To put this in context, the entire annual budget of the federal government for 2023 is expected to amount to $5.7 trillion. In other words, it is conceivable, if not yet likely, that the U.S. government, and other Western governments, could soon be called upon to spend most of their public funds servicing their considerable debts. Needless to say, this would make sustaining normal public spending on social services, defense, and other important priorities impossible—unless, of course, such governments were to print money (or “add liquidity”) even more wildly than they did during the recent pandemic, which in turn would make inflation and interest rates even worse. 

In short, as in the 1970s, many world governments could face fiscal and debt crises in this decade. Unlike in the ’70s, though, developed Western countries are carrying much higher debt loads, and public spending is generally higher as well—meaning there is less fiscal cushion and more exposure to the risk of a serious financial emergency, up to and including default. 

We can only assume that default would produce, in turn, a depression equal or greater in terms of severity to the one seen in Greece in the wake of that country’s sovereign debt crisis, which began in 2009. Greece saw its GDP plummet by at least 25 percent, a worse performance than in the United States during the Great Depression.

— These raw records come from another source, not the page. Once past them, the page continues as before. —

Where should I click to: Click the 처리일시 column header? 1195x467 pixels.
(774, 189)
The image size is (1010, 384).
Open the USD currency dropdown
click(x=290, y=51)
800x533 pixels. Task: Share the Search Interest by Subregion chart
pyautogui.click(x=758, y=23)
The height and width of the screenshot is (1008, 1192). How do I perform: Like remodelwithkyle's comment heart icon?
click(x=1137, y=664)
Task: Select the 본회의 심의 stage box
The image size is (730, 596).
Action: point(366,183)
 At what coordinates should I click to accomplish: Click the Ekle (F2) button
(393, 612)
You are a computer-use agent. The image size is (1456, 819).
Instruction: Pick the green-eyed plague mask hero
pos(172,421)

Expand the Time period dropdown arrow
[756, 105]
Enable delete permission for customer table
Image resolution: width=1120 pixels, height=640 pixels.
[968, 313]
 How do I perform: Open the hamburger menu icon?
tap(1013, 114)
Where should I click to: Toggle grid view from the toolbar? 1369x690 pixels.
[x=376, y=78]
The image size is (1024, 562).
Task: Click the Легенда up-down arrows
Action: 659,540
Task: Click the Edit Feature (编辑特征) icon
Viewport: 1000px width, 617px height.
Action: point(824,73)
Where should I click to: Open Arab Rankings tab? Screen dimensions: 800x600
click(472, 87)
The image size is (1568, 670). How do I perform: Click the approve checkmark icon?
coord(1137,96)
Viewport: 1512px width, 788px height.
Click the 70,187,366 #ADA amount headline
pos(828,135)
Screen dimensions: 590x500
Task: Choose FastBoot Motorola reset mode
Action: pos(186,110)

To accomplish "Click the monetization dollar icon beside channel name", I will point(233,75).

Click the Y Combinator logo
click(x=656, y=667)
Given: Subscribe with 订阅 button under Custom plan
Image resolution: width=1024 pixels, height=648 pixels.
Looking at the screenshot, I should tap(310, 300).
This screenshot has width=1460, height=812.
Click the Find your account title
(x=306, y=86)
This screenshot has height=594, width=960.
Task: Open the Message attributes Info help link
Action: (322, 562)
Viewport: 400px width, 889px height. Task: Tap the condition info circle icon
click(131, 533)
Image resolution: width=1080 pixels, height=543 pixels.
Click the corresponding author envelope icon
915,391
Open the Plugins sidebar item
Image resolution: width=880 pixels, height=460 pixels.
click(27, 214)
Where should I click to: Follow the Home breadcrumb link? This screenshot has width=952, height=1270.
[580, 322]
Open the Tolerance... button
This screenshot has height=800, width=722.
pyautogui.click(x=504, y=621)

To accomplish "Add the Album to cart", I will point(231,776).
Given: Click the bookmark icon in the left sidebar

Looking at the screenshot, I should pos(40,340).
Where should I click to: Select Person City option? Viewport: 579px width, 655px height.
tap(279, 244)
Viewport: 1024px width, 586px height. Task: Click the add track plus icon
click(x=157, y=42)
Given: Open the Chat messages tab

It is also worth recalling, though, that the economic turmoil of the 1970s contributed to alarming levels of political instability. The incidence of coups, civil wars, and mass unrest surged in the ’70s, leading to such political sea changes as the Soweto Uprising in South Africa, the reign of terror of the Khmer Rouge in Cambodia, and the Iranian Revolution. 

One has to wonder, therefore, whether the “stagflation” of 2022, which may or may not persist, coupled with higher energy prices and food insecurity—both of which have been exacerbated by the Russia-Ukraine war—could trigger similar episodes of violence, instability, or even regime changes in certain countries. If so, Western governments, battered by their own internal problems and by severe fiscal restraints, could struggle to respond effectively to the upsurging forces of chaos. That they might be distracted in such attempts by the exigencies of a new “Cold War” between NATO and Russia might make the successful management of these challenges even harder.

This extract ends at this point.